◆ **Directions for this task**
Restate word for word the entries below, starting with the line with "Where should I click to: Open the 試乗の満足度" and continuing through the line with "Open the Errors tab". Include both of those lines and no others.

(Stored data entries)
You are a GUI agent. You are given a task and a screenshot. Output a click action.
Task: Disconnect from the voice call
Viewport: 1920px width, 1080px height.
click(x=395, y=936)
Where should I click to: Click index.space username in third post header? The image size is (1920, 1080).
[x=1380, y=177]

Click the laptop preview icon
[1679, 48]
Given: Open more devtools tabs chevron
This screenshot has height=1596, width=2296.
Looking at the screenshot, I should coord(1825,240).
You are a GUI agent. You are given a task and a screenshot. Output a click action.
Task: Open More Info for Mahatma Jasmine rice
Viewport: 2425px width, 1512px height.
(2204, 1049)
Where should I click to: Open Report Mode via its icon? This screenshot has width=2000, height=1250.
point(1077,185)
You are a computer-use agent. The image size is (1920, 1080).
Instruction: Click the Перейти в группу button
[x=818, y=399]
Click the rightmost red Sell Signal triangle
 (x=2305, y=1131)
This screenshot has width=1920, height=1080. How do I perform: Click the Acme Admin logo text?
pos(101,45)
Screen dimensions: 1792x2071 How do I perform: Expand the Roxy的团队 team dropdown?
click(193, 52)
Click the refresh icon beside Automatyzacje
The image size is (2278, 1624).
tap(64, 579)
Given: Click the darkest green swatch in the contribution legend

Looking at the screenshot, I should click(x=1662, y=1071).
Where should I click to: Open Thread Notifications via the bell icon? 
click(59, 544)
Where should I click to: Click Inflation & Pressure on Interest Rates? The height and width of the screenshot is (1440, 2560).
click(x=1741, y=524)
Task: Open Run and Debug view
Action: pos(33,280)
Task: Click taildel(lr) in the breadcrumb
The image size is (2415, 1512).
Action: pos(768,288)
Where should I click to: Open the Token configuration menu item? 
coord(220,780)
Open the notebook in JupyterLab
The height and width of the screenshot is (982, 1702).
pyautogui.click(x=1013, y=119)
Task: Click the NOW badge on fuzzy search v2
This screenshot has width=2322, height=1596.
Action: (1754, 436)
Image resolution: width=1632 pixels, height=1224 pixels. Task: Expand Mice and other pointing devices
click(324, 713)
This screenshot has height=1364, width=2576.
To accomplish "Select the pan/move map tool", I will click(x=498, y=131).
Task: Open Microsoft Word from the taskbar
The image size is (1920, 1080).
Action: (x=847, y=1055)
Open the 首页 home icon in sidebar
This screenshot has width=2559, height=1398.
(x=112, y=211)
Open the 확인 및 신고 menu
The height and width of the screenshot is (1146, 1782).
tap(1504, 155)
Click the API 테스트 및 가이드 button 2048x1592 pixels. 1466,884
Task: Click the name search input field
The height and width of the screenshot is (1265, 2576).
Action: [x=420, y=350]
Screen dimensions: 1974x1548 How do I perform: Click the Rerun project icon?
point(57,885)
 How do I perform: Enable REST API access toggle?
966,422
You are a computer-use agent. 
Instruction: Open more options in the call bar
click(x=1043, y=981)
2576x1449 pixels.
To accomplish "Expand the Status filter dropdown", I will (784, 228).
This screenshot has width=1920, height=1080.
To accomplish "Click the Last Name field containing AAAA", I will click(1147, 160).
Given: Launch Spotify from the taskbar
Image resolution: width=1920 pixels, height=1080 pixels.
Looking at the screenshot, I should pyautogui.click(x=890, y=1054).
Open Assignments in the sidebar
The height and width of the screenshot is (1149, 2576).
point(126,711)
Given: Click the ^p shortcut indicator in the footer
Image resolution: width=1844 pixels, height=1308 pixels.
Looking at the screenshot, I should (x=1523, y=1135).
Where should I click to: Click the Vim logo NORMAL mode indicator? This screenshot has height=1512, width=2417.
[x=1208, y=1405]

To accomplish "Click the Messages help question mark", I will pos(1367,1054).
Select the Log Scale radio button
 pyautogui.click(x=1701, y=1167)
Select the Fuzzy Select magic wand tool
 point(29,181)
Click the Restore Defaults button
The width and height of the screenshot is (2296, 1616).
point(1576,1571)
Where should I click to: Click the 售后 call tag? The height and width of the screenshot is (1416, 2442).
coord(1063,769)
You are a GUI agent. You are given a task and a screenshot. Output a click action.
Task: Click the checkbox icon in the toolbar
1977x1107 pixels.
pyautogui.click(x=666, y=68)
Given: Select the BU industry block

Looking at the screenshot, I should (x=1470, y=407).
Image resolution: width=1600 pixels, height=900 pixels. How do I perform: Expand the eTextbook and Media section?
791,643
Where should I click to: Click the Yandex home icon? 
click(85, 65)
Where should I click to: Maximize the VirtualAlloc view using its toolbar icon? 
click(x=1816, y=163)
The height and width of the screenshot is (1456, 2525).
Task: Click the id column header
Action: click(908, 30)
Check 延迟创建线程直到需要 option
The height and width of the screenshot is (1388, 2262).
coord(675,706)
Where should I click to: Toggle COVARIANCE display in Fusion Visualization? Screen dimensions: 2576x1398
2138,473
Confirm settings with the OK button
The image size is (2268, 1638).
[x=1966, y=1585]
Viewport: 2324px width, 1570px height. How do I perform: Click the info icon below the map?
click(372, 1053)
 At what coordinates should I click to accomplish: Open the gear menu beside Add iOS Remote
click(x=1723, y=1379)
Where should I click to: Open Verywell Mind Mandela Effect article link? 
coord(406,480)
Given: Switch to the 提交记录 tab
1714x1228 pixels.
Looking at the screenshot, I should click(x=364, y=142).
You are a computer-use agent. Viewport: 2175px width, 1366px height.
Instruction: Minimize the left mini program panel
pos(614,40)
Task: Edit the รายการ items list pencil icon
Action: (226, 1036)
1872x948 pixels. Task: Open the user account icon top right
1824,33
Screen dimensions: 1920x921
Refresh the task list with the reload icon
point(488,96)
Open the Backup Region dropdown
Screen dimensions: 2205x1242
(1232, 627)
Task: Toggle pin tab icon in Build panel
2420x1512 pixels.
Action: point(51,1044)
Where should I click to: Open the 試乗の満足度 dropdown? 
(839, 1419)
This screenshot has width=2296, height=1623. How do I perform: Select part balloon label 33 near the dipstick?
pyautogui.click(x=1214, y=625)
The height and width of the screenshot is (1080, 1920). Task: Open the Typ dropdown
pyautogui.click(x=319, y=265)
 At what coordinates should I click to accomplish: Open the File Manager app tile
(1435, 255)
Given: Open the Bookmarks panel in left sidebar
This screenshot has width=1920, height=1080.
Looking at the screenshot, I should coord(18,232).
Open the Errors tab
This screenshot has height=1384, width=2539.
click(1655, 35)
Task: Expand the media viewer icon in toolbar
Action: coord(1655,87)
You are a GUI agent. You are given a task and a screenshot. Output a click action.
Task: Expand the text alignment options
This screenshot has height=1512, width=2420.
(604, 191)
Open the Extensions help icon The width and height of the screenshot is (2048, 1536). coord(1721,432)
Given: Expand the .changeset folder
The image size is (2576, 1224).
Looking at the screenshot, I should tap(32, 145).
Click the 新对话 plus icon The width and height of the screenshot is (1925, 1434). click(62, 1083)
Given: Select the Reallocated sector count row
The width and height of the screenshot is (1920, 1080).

◆ **Answer**
Where should I click to: Open the 試乗の満足度 dropdown? 
(839, 1419)
This screenshot has width=2296, height=1623. How do I perform: Select part balloon label 33 near the dipstick?
pyautogui.click(x=1214, y=625)
The height and width of the screenshot is (1080, 1920). Task: Open the Typ dropdown
pyautogui.click(x=319, y=265)
 At what coordinates should I click to accomplish: Open the File Manager app tile
(1435, 255)
Given: Open the Bookmarks panel in left sidebar
This screenshot has width=1920, height=1080.
Looking at the screenshot, I should coord(18,232).
Open the Errors tab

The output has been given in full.